The outburst, prompted by ongoing battles in Najaf and other cities between Shiite Muslim militants and U.S. and Iraqi forces, and a nearby mortar barrage about a half hour later, provided a dramatic start to a gathering that many Iraqis consider flawed at best and a charade at worst.

Iraqi government officials heralded the conference as a momentous step, while acknowledging its shortcomings.

“We admit that the conference is not the fruit of direct elections,” interim president Sheikh Ghazi Ajil al-Yawer said. “If it gets us to a national consensus, it will help us to rise again as a unified nation without fear of the future.”

The conference, delayed by two weeks, took place inside the heavily guarded downtown Baghdad compound known as the Green Zone. Security was tighter than usual, as Iraqi and U.S. forces imposed a downtown curfew, blocked nearby streets, and patrolled the skies in assault helicopters.

The more than 1,100 delegates assembled took the threat of insurgent attack stoically, casually stepping away from plate-glass windows as booms from the mortar barrage reverberated through the convention center.

They showed equal gusto for democratic debate and lunch, however, cramming against a counter to get trays of lamb and chicken kebab. As for the conference’s political outcome, they had high hopes and realistic expectations.

Baghdad resident Zakia Hakki, the head of an Iraqi women’s rights organization, offered this blunt assessment of the gathering as an alternative to the nationwide elections scheduled to occur by Jan. 31: “It is better than nothing.”

The two- to three-day meeting is mandated by the U.S.-backed transition plan and sanctioned by the United Nations. Its main goals are to chart Iraq’s political future and constitute a 100-member interim national assembly, to be picked from the ranks of conference delegates.

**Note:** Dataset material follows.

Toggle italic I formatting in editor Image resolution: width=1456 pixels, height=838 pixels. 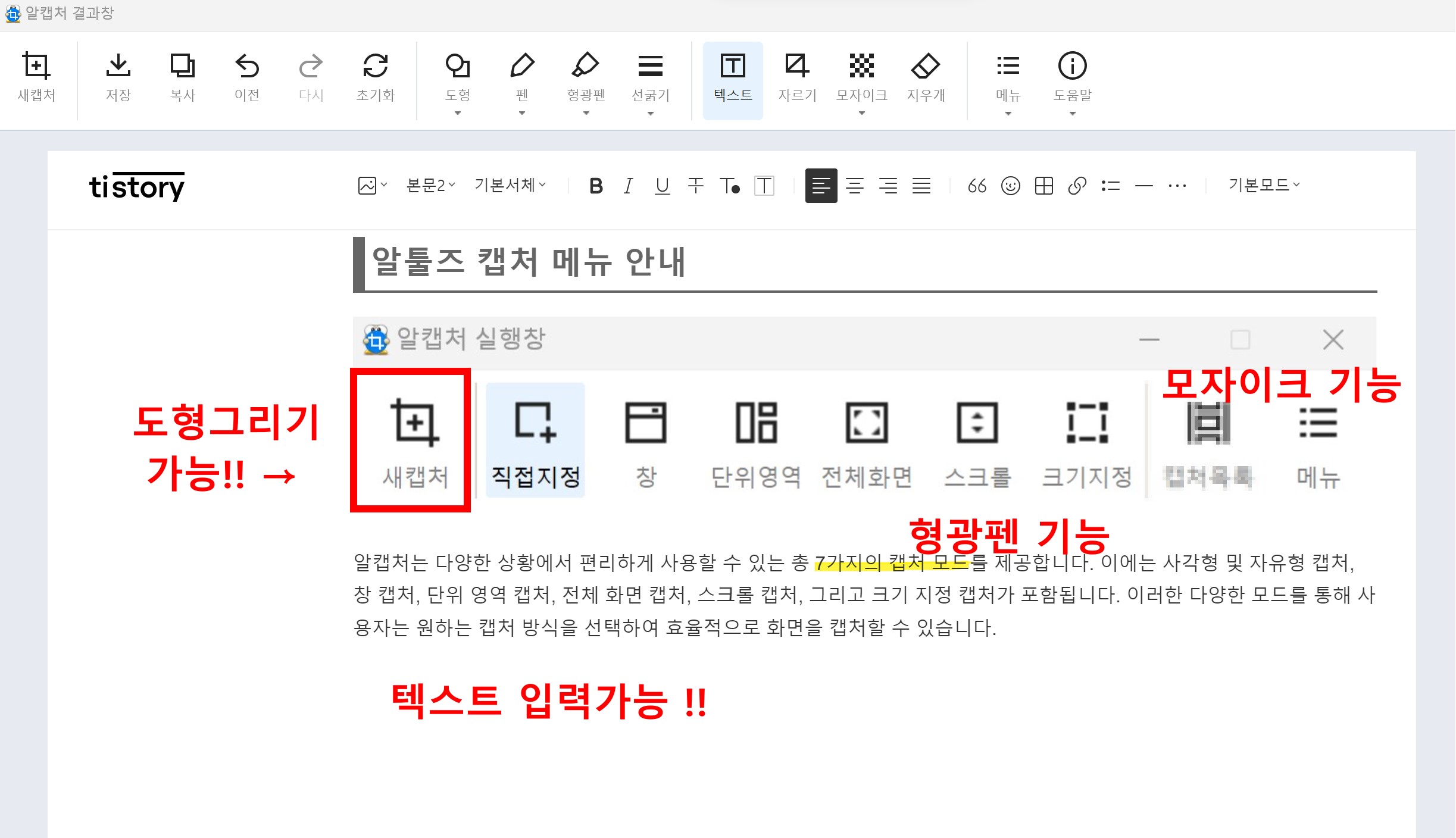pyautogui.click(x=628, y=186)
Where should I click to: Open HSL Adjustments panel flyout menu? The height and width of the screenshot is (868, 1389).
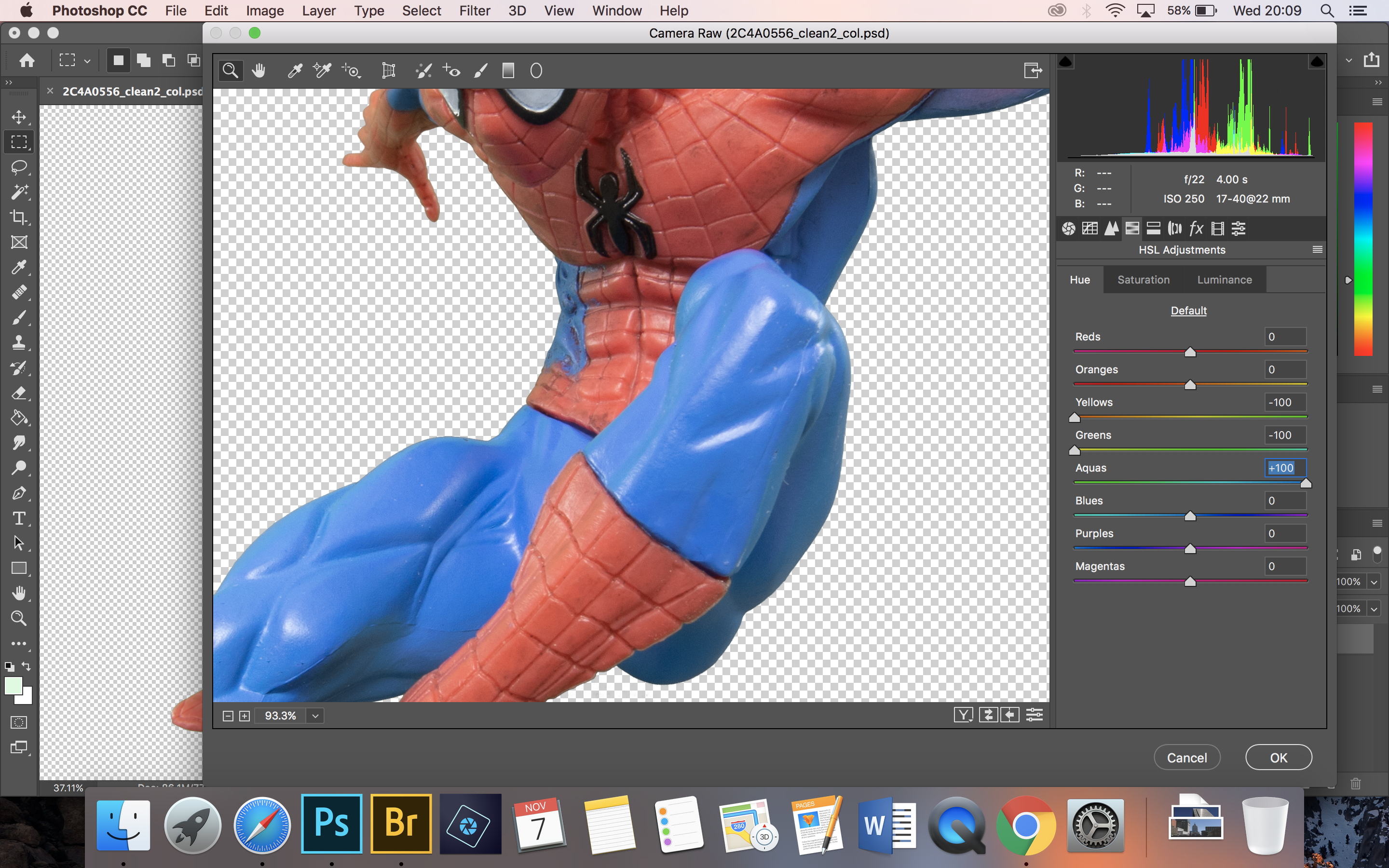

The gathering is intended to include delegates from across Iraq’s political, religious, ethnic, tribal, social and professional spectrums. Some prominent groups, however, have boycotted the event, condemning it as unrepresentative or as an extension of the U.S.-led coalition. Those include the Muslim Scholars Association and the Iraqi Islamic Party, both Sunni Muslim groups, and followers of firebrand Shiite Muslim cleric Muqtada al-Sadr.